Средневековая мораль относилась к греху сластолюбия и блудодейства столь сурово и безжалостно не только на Западе, но и на Востоке, о чем, в частности, свидетельствуют постулаты буддийского учения, которое составляло одну из важнейших этических основ жизни и поведения людей на Востоке (в Китае, Японии и других странах) в эпоху средневековья. Так, например, среди восьми заповедей буддизма (или восьми запретов, кои нельзя преступать) уже на третьем месте после заповедей «не убий» и «не кради» стоит заповедь «не блудодействуй» («бу се инь» — «не твори зло блуда»). Эта заповедь часто образно раскрывалась в многочисленных литературных сюжетах, которые составляли содержание рассказов о людях, подверженных порочной страсти. Религиозная мораль, как и на Западе, была здесь беспощадна. И если необходимо было показать героя-сластолюбца, то он изображался безмерно похотливым, а его поступки возводились в ранг проступков и пороков, они приравнивались к помыслам греховным и сатанинским. В то время существовала твердая вера людей в идею «предестинации», то есть «воздействие нечистой силы на человека и невозможность от нее избавиться. Она везде, вокруг человека» [292].
Разные литературные памятники давали в этом отношении многочисленные и яркие примеры.
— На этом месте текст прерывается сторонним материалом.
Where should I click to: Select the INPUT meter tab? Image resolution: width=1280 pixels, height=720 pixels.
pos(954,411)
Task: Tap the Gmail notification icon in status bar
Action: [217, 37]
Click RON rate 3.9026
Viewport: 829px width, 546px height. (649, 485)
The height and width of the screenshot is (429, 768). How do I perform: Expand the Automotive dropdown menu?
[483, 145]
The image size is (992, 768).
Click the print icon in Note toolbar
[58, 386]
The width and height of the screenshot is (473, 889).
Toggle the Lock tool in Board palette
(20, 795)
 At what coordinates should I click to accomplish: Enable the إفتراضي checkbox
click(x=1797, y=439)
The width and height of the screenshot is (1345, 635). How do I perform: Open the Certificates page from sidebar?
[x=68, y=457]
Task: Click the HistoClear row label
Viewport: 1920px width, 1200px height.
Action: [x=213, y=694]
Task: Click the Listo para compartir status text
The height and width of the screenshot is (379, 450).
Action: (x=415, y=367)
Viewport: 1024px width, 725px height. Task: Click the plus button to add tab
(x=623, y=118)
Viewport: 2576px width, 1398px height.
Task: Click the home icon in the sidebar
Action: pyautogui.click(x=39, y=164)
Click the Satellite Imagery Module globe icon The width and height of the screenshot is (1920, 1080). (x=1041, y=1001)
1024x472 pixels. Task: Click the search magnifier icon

Герой известной русской повести Савва Грудцын, склонный к греху любодейства, в какой-то миг своей жизни поддается искусу и встает на путь плотских утех, и сразу же его ждут тяжелые испытания. Все поступки героя изображаются русским автором под знаком замыслов нечестивых и лукавых: «Ненавидяй же добра роду человечю супостат диавол, видя мужа того добродетельное житие и хотя возмутити дом его, абие уязвляет жену его на юношу онаго к скверному смешению блуда и непрестанно уловляше юношу онаго льстивыми словесы к падению блудному…» [293] Автор в яростном негодовании восклицает, что герой «всегда бо в кале блуда яко свиния валяющеся…» Не менее многозначительна сентенция китайского автора, который так квалифицирует любовное влечение человека: «Сеть любовной страсти опасна для любого возраста, и кто запутался в ней, уподобляется дикому зверю. Он готов залезть на стену, проползти в самую узкую щелку, он отдает свою душу демону. Ради мимолетного наслаждения он становится зверем и преступником» [294]. Как видим, оценка одного явления в том и другом случае (у авторов примерно одной эпохи) схожая, называется даже один и тот же источник искушения: «дьявол» и «демон».
291
Разгребать пепел — образ любовной связи свекра со снохой.
292
Гуревич А. Я. Проблемы средневековой народной культуры. — М., 1981. С. 291.
293
Изборник. — М., 1969. С. 610.
294
Проделки Праздного Дракона. — М., 1989. С. 526.